A review of the Kenneth Branagh's film "Mary Shelley's Frankenstein" begs comparisons between it and two other films. The first of these is Francis Ford Coppola's lavish "Bram Stoker's Dracula" from the 1992 holiday season. Both films are big-budget, high-quality adaptations of gothic horror stories, but the similarities stop there. Where Coppola made "Dracula" an example of film as art, Branagh made "Frankenstein" an example of film as character study. Although each succeeds to a lesser extent in the other's strong suit, the feeling that "Dracula" is purely fantasy while "Frankenstein" is an expansion of human achievement gives each a distinct temperament.
The other film to which "Mary Shelley's Frankenstein" must be compared is the classic "Frankenstein" from 1931 starring Boris Karloff. Most striking is the difference in tone between the films. The black-and-white Universal film was concocted to scare and shock audiences. The Branagh film, on the other hand, is more tragedy than horror. It's characters are multi-faceted instead of relentlessly single-minded. The Creatures in each film are also wildly divergent. Karloff played a grunting zombie who possessed a flat head, metals bolts extruding from the neck and only a minimal intelligence. De Niro's creature is intelligent to the point of being able to speak and read, is saddened by the reactions of those around him, and looks like a man hastily assembled from parts of other men.
As the name of the film implies, "Mary Shelley's Frankenstein" goes back to the author's source material (published when she was but 20 years old). It starts out in 1794 with the rescue of a half-crazed Victor Frankenstein (Branagh) by a ship's captain (Aidan Quinn) bent on reaching the North Pole. Victor unravels the story of what has brought him to the icy domain of the Arctic as the ship's crew prepares to ward off a dangerous phantom.

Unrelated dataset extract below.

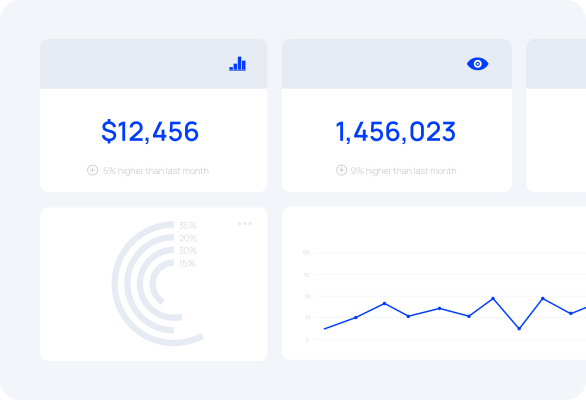Click the "5% higher than last month" text

click(156, 171)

The story then jumps briefly to Victor as a young boy who has just made the acquaintance of an orphaned girl who will be joining his family. Elizabeth (Helena Bonham Carter) is her name and she and Victor become fast friends. Later, as the two reach adulthood, we see that their friendship has blossomed into a full-blown, albeit chaste, romance. They plan to marry just as soon as Victor completes his studies as a doctor.
While at medical school, Victor makes the acquaintance of a Professor Waldman (John Cleese), who is experimenting with concepts on the fringe of medical science. Sparked by this fresh perspective and the vow he made to his mother after she died giving birth to his younger brother, Victor decides to embark on studies which, if successful, will cheat death by creating life. This he does in private, neglecting his friends and family for what he feels is a higher cause.
When his experiment in creating human life succeeds, Victor's feelings of triumph turn to dismay as he watches the pitiful Creature (Robert De Niro) flounder about, unable to control its body. When, the next morning, the Creature has fled, Victor decides to put this entire episode of his life behind him. Believing the Creature to be a likely victim of the cholera epidemic that has wrought havoc on the town, Victor heads back to his home with the intentions of marrying his beloved Elizabeth.
Unbeknownst to him, the creature is alive and well. It has taken up refuge in the barn adjoining a small house, and from there is privy to school lessons being taught by mother to children. When the family leaves the house, never to return, the Creature decides it is time to pay a visit on his creator. Revenge is what it wants, but it will settle for the creation of a female like unto itself. Explaining this to Victor upon finding him, the Creature warns "Deny me my wedding night and I'll be there for yours". A promise that it keeps.
The fine cast, which also includes Tom Hulce and Ian Holm, does a remarkable job bringing the venerable tale to life. De Niro is nothing short of phenomenal in his role as the Creature. Attention has been paid to even the smallest details of the production. Those looking for a good fright will be disappointed by the scarcity of chills in "Mary Shelley's Frankenstein". Others will find the psychological aspects of the story most appealing.